§ **REQUIRED WORK**
Of all the lines below, return only those starting with the line holding "Task: Open the Chrome" and going on through the line holding "Task: Open calculator history icon", exactly as written.

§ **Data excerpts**
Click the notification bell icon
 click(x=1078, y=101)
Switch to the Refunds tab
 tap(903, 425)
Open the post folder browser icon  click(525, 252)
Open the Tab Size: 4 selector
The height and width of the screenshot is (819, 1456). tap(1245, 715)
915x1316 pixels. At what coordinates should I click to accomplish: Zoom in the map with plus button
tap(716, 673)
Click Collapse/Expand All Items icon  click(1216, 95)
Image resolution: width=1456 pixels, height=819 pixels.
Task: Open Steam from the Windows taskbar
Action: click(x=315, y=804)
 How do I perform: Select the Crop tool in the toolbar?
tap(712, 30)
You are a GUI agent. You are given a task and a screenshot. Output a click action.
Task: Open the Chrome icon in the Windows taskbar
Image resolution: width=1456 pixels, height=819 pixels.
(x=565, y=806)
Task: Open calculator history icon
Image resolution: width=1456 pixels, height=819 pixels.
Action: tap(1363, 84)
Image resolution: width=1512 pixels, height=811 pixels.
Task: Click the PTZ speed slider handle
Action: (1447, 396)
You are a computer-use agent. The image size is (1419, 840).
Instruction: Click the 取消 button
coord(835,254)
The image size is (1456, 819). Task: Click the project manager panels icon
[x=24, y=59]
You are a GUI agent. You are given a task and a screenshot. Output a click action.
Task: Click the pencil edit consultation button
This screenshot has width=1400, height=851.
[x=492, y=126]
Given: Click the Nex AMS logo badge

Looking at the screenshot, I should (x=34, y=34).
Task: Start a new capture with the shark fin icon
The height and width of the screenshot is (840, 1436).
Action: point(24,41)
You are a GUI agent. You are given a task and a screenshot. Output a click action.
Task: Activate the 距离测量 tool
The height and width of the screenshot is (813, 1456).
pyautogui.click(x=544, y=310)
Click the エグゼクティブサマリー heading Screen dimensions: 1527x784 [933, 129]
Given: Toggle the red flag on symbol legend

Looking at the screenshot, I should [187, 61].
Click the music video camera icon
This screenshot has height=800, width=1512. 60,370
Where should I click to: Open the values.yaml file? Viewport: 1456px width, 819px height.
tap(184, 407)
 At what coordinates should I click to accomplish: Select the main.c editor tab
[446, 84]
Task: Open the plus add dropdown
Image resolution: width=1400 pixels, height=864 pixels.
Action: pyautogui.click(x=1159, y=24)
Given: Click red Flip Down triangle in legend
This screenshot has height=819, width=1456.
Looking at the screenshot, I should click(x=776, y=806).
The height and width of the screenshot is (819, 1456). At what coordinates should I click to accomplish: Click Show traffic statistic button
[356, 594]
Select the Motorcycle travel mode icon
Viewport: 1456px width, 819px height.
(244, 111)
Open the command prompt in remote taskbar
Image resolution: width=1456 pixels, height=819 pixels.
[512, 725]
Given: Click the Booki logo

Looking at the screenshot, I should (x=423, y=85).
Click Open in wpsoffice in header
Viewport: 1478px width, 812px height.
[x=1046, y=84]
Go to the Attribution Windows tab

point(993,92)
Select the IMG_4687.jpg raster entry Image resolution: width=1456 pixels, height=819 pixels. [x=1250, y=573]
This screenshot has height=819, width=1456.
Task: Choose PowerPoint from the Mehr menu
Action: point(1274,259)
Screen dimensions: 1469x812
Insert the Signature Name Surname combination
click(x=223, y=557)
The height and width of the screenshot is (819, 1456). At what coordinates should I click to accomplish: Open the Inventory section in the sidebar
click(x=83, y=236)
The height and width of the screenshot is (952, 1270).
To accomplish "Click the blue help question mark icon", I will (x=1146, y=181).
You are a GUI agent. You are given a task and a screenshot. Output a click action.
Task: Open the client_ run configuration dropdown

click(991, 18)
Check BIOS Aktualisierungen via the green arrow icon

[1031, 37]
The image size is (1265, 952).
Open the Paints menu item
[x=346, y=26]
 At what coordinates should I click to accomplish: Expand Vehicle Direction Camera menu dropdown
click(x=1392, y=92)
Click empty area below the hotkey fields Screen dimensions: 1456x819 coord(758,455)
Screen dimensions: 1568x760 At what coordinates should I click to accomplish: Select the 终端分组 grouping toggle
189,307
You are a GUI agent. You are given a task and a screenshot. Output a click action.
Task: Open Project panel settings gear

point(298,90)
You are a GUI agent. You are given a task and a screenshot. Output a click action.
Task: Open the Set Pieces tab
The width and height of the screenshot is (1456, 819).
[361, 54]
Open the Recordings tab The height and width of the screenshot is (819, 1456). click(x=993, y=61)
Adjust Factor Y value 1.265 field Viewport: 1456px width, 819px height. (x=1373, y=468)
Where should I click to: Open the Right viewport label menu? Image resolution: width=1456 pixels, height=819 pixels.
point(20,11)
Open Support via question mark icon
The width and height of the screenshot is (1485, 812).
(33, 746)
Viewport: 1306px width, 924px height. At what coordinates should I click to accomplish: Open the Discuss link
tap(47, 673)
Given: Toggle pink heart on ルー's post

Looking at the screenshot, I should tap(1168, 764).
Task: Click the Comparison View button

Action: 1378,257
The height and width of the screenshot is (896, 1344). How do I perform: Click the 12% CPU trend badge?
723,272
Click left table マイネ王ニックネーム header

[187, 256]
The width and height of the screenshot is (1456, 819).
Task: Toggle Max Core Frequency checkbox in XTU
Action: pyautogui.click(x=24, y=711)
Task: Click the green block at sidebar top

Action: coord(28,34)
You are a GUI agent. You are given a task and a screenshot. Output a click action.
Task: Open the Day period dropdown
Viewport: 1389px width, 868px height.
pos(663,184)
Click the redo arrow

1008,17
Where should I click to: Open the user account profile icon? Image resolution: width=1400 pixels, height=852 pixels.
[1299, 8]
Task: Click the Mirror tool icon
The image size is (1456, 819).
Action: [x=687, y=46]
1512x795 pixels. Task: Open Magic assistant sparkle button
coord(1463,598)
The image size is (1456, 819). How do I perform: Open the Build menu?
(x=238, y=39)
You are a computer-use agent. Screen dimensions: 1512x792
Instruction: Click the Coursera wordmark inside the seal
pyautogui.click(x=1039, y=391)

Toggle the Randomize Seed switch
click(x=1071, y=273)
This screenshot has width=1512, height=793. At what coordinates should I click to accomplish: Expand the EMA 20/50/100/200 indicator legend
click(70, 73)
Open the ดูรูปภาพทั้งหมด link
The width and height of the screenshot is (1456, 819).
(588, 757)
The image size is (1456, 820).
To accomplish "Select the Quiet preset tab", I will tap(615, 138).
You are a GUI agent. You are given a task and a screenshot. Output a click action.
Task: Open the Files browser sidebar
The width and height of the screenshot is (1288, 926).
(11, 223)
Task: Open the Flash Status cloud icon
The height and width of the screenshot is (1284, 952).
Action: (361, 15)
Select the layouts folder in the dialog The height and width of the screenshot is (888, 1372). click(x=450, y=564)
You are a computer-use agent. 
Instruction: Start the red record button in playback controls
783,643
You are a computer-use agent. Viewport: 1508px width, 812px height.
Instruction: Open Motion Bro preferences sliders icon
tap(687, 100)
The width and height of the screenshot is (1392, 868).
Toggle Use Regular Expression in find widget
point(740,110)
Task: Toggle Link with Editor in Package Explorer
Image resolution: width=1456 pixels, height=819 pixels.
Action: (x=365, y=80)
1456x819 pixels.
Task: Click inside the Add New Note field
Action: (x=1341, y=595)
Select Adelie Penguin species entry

§ **RESPONSE TO THIS EXERCISE**
Task: Open the Chrome icon in the Windows taskbar
Image resolution: width=1456 pixels, height=819 pixels.
(x=565, y=806)
Task: Open calculator history icon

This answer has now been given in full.